Task instructions :: Print exactly the line that contains "Task: Select the Ultra ATA cell" along with every line beneath it to the end of the records below, and omit pictures.
(Given data)
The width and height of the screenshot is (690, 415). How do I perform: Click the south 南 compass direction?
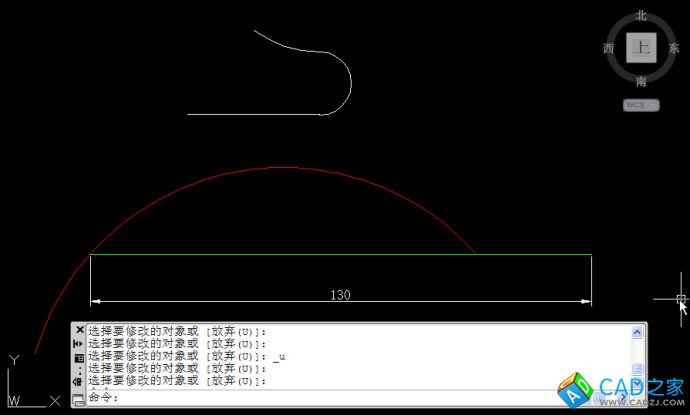[x=641, y=81]
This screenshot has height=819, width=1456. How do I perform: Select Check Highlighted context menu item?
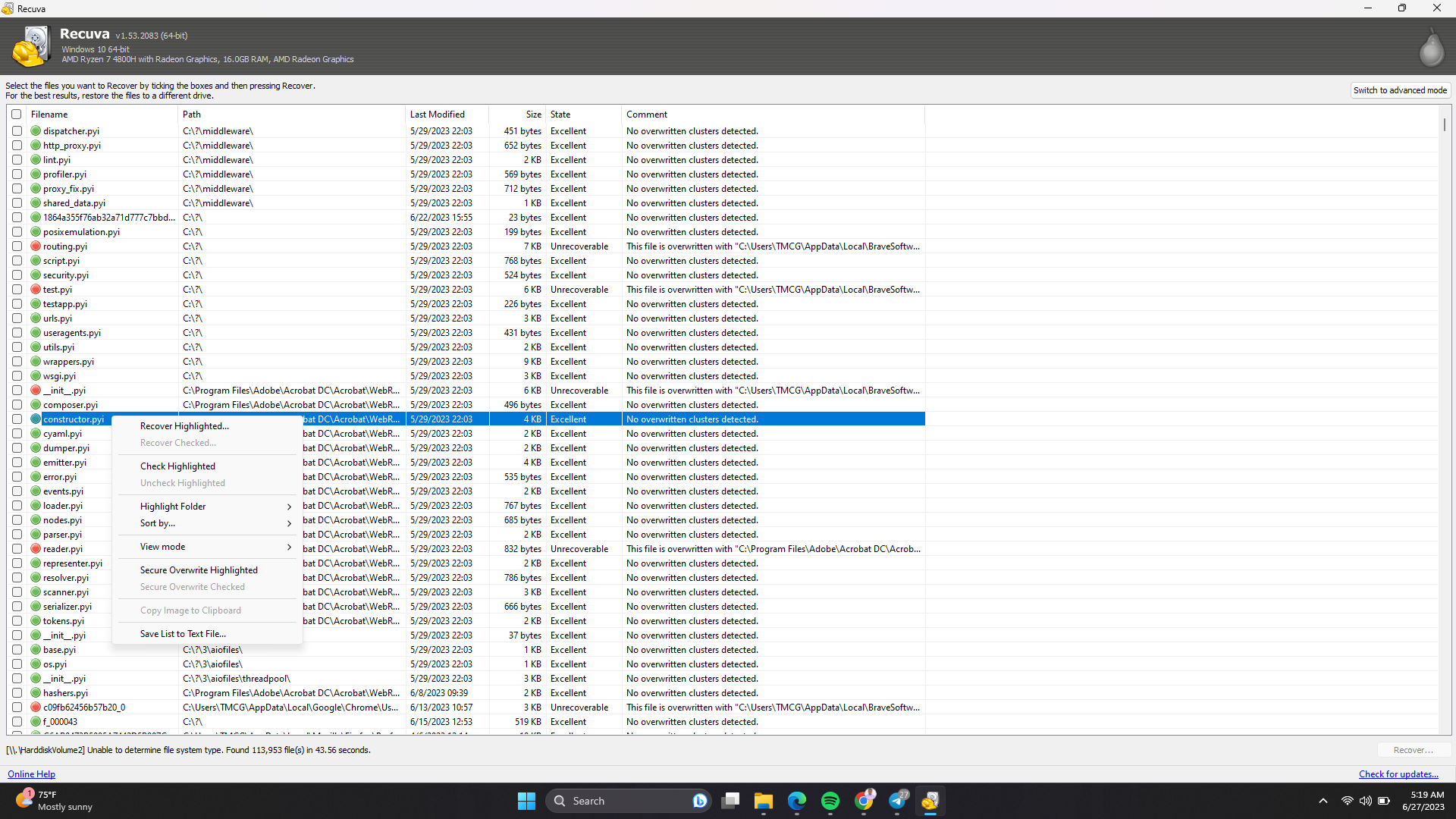tap(177, 466)
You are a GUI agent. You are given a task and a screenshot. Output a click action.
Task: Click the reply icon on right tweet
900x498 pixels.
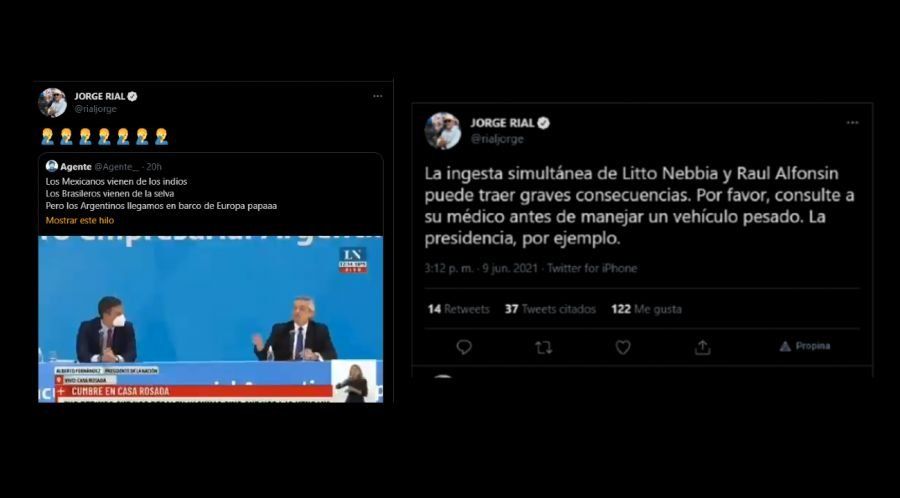click(464, 347)
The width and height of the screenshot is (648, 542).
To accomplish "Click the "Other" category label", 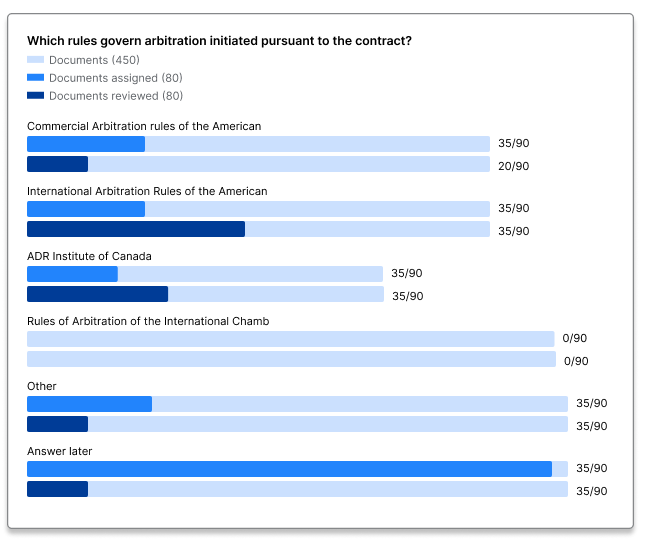I will [x=42, y=386].
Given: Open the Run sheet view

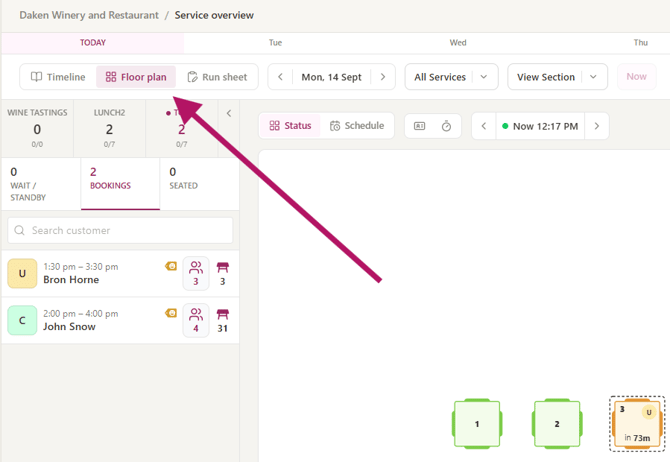Looking at the screenshot, I should coord(217,77).
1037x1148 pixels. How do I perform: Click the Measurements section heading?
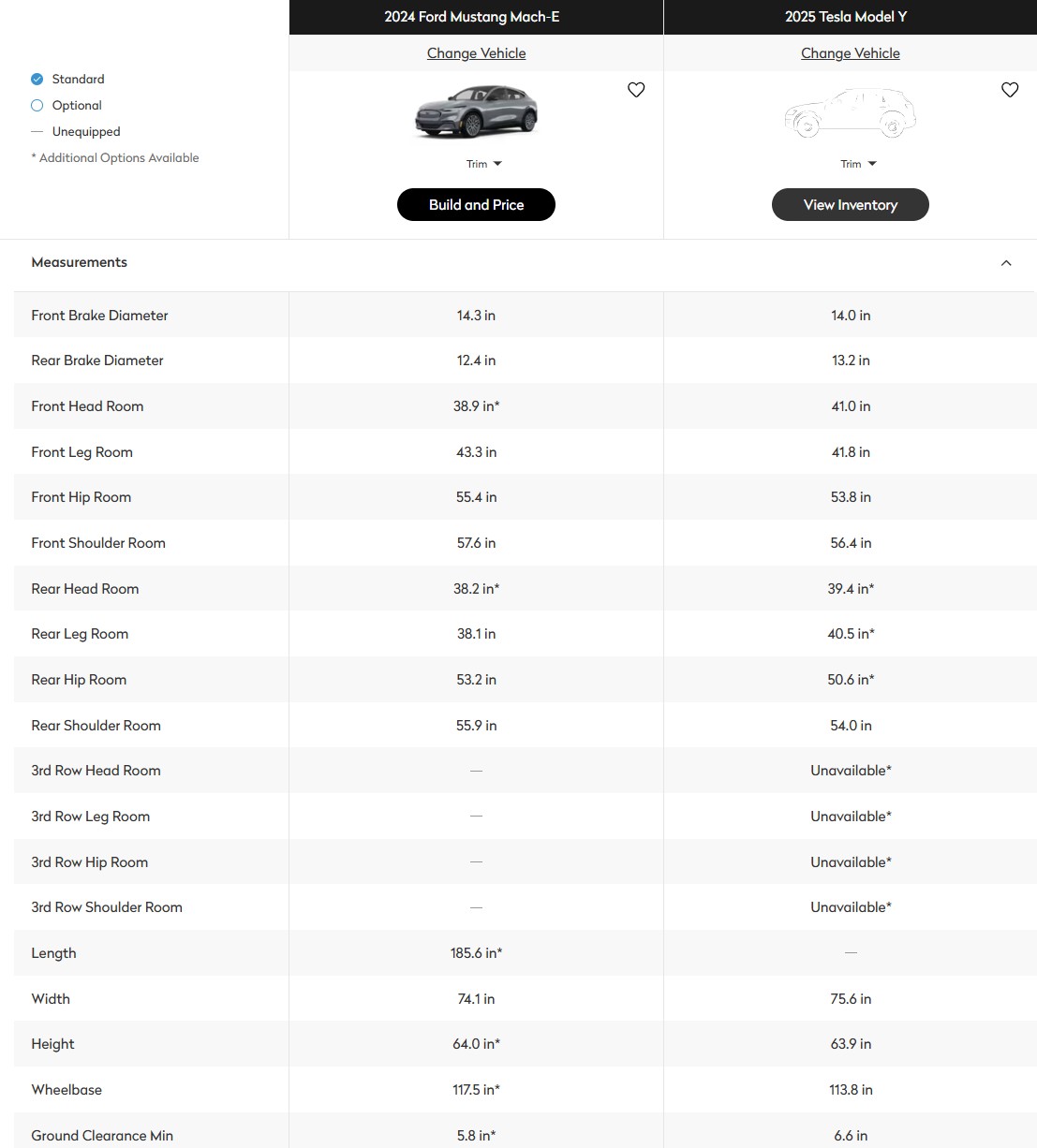pos(80,262)
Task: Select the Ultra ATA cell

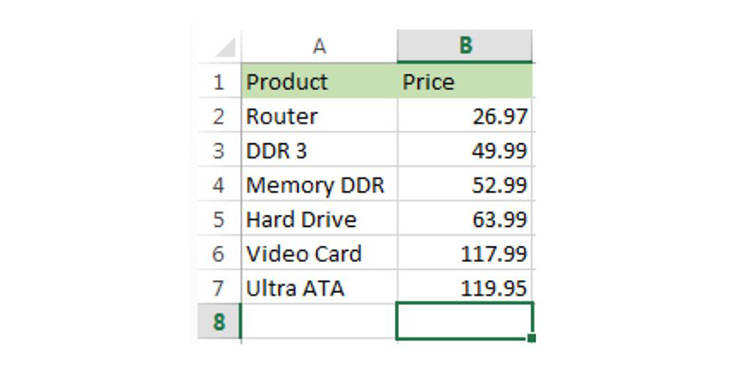Action: point(319,288)
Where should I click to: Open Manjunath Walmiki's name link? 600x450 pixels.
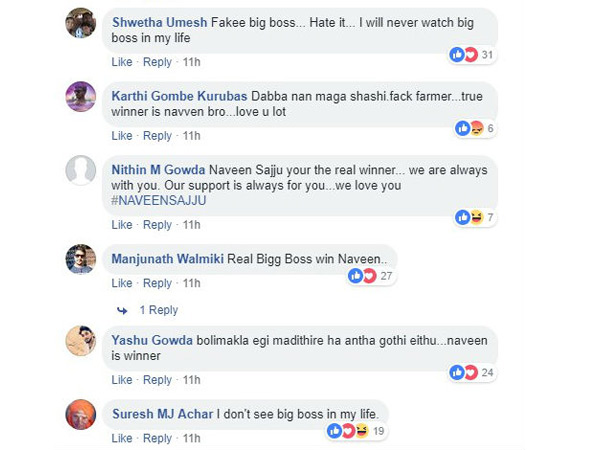[x=167, y=260]
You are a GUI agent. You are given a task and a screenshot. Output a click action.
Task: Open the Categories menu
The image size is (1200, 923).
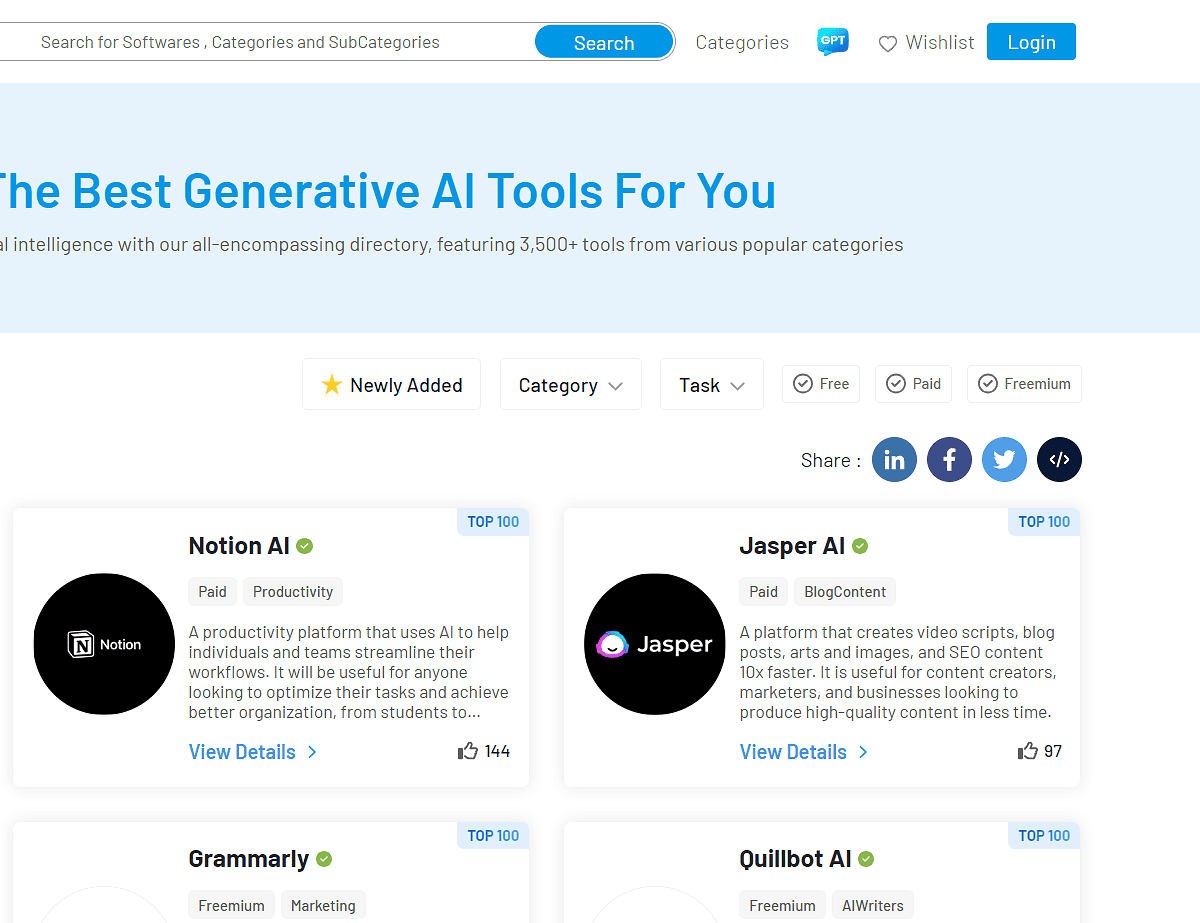[x=742, y=41]
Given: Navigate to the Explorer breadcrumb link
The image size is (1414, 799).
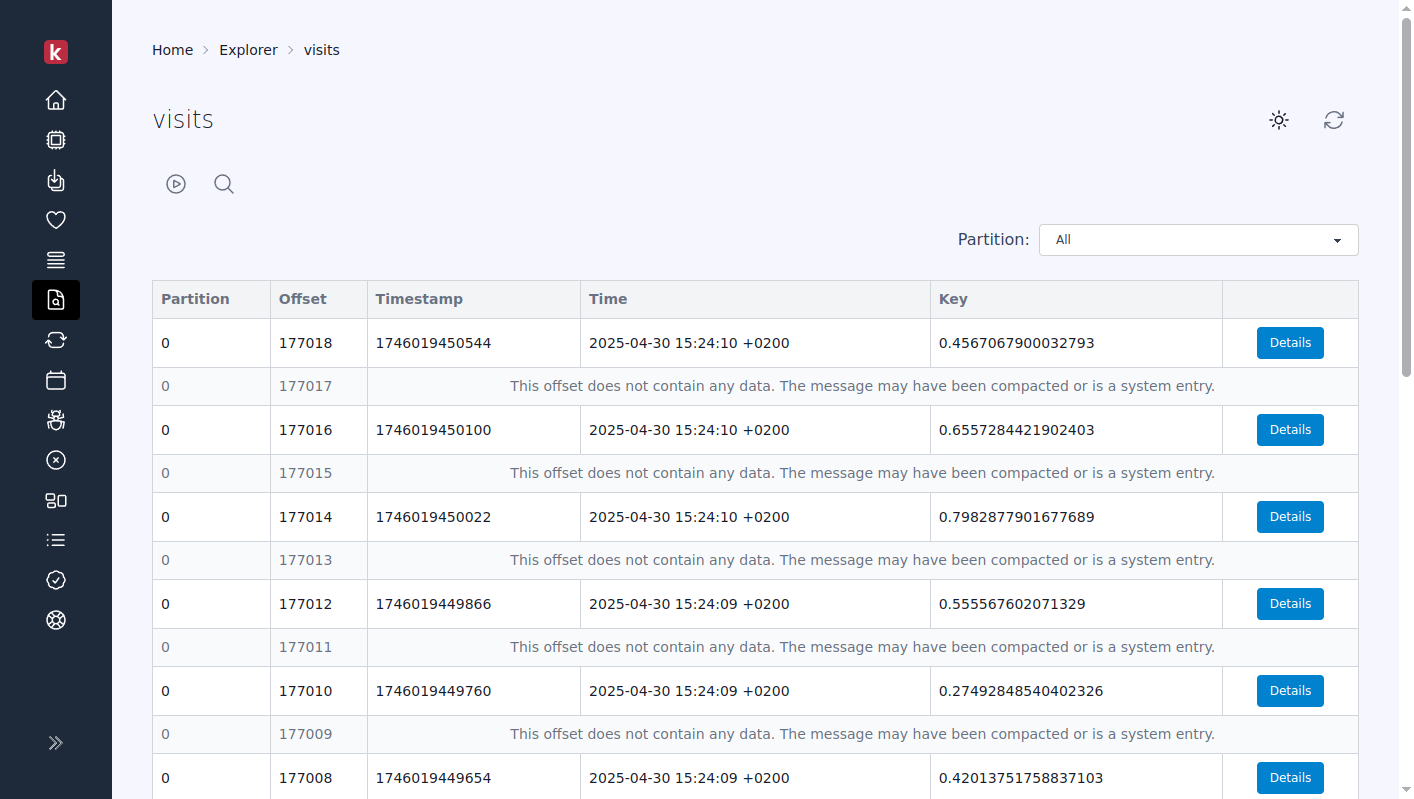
(End Given data)
Your solution ::
Task: Select the Ultra ATA cell

Action: point(319,288)
Where should I click to: Open Manjunath Walmiki's name link? 600x450 pixels.
[x=167, y=260]
You are a GUI agent. You are given a task and a screenshot. Output a click action.
Task: Open the Categories menu
The image size is (1200, 923).
[x=742, y=41]
Given: Navigate to the Explorer breadcrumb link
The image size is (1414, 799).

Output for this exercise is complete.